Baca artikel IDN Times lainnya di IDN App
For
You

Apakah Ball Possession Kini Sudah Memiliki Counter Strategy?

potret pemain sepak bola sedang melakukan latihan (unsplash.com/@terracegrain)
Intinya sih...
  • Sepak bola modern berevolusi dari ball possession ke serangan vertikal
  • Kemenangan Chelsea atas PSG menjadi bukti dominasi direct attacks
  • Tim penguasa bola harus beradaptasi dengan strategi yang lebih luwes

Chelsea berhasil keluar sebagai juara Piala Dunia Antarklub 2025 setelah mengalahkan Paris Saint-Germain (PSG) dengan skor meyakinkan 3-0 pada Senin (14/07/2025) WIB. Kemenangan ini mengejutkan banyak pihak, mengingat PSG tampil dominan sepanjang musim dan diunggulkan dalam laga final. Namun, Chelsea justru menunjukkan permainan agresif dan efisien yang sukses membongkar pertahanan juara Liga Champions Eropa 2024/2025 tersebut.

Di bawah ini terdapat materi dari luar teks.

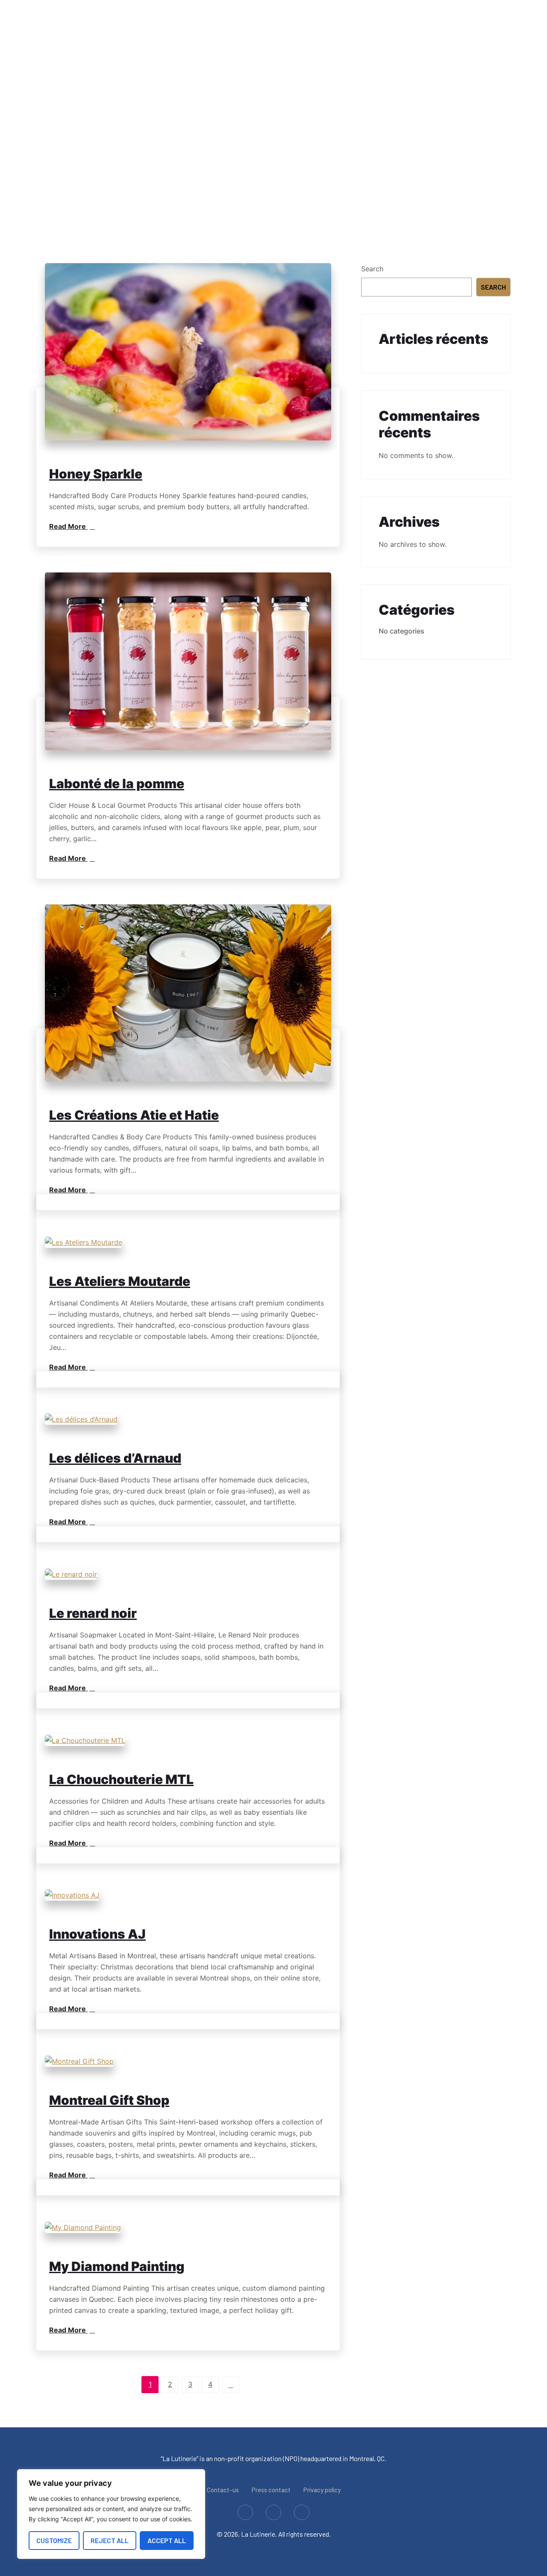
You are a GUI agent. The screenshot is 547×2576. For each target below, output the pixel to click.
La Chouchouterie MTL (121, 1779)
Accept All (166, 2540)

Selain soal trofi juara, kemenangan ini juga menjadi gambaran dari pergeseran paradigma strategi dalam dunia sepak bola modern. Taktik berbasis ball possession (penguasaan bola) yang selama ini menjadi patokan dominasi permainan kini menghadapi tantangan serius. Chelsea memberikan bukti pendekatan berbasis pressing tinggi dan serangan langsung bisa menjadi jawaban atas dominasi permainan posisi.

1. Sepak bola modern mulai berevolusi dari ball possession ke serangan vertikal

Selama lebih dari 1 dekade terakhir, filosofi "juego de posicion" milik Pep Guardiola menjadi tolok ukur strategi permainan tim-tim elite Eropa. Sistem ini menekankan penguasaan bola, struktur posisi yang ketat, dan penciptaan ruang melalui sirkulasi bola. Namun, pada 2024/2025, Guardiola secara terbuka mengakui pendekatan tersebut mulai kehilangan efektivitas.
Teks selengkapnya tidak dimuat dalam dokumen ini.